大倉はアゴをさすって空中に目を泳がせると、横山の方に向き直って話し始めた。

「そうだな、就業規則と助成金については検討しておいた方がいいだろうな」

「就業規則はネット上で簡単なものを拾って印刷しておいたんですが、それじゃダメなんですかね?」

「就業規則は法律に従いながらも、各医院独自のルールを定めるものだ。抜けがあってもいけないし、実際との乖離があってもいけない。未払い残業、不当解雇…最近は労務問題が経営上の最大のリスクかもしれない。専門家である社労士の先生にちゃんとお願いするべきだろうな。助成金の申請にも関係してくるからなおさらだ」

「助成金、聞いたことはあります。どこかからお金がもらえるんですか?」

無邪気な子供のようなストレートな質問に苦笑いしながらも、大倉は丁寧に解説を返した。

「まあそうだな。平たく言うと、”返済不要で国からもらえるお金”のことだ。特に厚生労働省の助成金は歯科医院で使わないのはもったいない。従業員の雇用や待遇改善、教育なんかをした場合に支給されるんだが、従業員にしっかりお金をかけている歯科医院こそ胸を張ってもらうべきだと俺は思う」

横山は紙ナプキンに”助成金”としっかりメモを取りながら、情報というのは知っているかどうかで大きく差が出てしまうものだと痛感した。そして、大倉の口から次なる情報が出てくるのを期待し目線を戻した。
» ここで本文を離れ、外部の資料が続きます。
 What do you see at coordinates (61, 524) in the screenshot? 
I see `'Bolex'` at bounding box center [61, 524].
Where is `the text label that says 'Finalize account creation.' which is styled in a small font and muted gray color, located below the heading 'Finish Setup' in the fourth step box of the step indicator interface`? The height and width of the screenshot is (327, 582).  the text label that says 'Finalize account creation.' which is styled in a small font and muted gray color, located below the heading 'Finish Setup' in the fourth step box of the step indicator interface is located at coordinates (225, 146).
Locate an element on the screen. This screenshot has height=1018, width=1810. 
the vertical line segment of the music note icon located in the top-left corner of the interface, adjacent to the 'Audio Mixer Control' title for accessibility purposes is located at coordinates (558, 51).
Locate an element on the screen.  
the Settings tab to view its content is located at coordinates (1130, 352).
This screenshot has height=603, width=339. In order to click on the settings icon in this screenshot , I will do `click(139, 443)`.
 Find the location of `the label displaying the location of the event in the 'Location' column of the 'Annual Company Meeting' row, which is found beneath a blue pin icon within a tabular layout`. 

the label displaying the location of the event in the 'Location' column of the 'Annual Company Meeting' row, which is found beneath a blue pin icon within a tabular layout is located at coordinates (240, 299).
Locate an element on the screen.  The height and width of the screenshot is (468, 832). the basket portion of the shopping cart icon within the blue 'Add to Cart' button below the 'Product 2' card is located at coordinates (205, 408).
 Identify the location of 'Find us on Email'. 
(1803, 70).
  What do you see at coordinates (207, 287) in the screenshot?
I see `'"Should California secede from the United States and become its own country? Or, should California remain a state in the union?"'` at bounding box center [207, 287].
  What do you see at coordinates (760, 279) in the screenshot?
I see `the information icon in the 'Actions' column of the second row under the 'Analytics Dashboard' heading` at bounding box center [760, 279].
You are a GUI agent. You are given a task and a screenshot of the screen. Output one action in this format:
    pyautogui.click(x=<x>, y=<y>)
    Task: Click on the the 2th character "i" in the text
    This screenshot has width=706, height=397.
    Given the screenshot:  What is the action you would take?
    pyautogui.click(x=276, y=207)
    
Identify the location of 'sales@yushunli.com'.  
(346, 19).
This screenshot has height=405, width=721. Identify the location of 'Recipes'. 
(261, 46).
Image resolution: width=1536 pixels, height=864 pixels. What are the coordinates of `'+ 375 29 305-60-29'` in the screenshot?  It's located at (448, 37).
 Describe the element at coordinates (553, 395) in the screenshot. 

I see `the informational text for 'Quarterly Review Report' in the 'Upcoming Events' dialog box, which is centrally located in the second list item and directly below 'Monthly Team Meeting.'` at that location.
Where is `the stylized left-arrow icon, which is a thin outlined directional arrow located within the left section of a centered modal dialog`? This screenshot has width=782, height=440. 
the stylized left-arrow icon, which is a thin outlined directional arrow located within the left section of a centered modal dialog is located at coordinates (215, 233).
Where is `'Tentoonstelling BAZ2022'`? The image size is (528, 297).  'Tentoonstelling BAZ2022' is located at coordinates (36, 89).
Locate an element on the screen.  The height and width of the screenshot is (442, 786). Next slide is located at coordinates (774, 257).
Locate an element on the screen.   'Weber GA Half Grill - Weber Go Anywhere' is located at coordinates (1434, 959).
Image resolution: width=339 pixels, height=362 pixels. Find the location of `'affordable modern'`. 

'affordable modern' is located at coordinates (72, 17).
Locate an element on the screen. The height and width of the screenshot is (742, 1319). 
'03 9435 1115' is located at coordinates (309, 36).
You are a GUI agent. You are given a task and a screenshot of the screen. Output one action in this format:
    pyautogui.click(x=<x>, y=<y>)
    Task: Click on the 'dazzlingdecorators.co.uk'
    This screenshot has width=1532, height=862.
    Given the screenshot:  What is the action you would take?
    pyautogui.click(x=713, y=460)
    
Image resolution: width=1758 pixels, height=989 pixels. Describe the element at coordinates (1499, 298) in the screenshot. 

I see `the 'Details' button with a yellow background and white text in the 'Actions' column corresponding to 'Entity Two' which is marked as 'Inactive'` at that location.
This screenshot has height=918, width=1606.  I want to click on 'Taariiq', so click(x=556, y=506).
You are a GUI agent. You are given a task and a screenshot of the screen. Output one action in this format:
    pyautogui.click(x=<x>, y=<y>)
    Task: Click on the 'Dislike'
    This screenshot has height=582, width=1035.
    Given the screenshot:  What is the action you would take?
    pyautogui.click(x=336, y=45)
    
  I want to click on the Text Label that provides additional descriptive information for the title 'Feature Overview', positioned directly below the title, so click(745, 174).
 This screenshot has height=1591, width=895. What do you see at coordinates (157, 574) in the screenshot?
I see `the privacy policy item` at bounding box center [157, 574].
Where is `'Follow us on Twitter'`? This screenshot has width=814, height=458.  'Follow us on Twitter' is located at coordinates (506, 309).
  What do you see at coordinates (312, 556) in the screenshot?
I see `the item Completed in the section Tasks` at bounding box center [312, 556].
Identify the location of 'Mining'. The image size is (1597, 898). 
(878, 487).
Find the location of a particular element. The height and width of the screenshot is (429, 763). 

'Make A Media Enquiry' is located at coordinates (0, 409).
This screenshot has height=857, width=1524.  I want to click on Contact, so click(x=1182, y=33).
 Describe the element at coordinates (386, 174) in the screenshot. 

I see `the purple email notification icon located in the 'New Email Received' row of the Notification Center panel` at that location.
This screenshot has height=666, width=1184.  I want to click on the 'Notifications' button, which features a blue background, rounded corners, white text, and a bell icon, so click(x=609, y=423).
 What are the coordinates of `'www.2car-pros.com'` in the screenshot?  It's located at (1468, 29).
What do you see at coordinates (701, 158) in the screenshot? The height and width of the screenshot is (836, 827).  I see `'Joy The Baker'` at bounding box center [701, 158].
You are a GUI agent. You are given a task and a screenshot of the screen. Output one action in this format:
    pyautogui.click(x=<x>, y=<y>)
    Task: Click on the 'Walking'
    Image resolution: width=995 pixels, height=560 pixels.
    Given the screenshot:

「それから保険の見直しもこのタイミングでしておいた方がいい。勤務医と開業医では背負うリスクが全く変わってくるからな。万が一の場合に多額の借入はどうするか、院長が入院した場合に家賃や人件費の支払はどうするか、リスクマネジメントが重要になる。その他に細かいところで言うと、治療費の決済方法についても検討が必要だ。クレジットカードの導入やデンタルローンの準備、このあたりを開業前に済ませておけば、開業後にバタバタせずに済む」

ふと店内を見回すと、モーニング目当ての客で席はほぼ埋まり、愛想の良い店員は慌ただしく接客に追われていた。まばらになった空席を見つめながら、やり残したことはないだろうかと、横山は最後の確認を行いながらミックスジュースを飲み干した。

※この内容は「Quintessence」2016年9月号掲載に加筆修正したものです。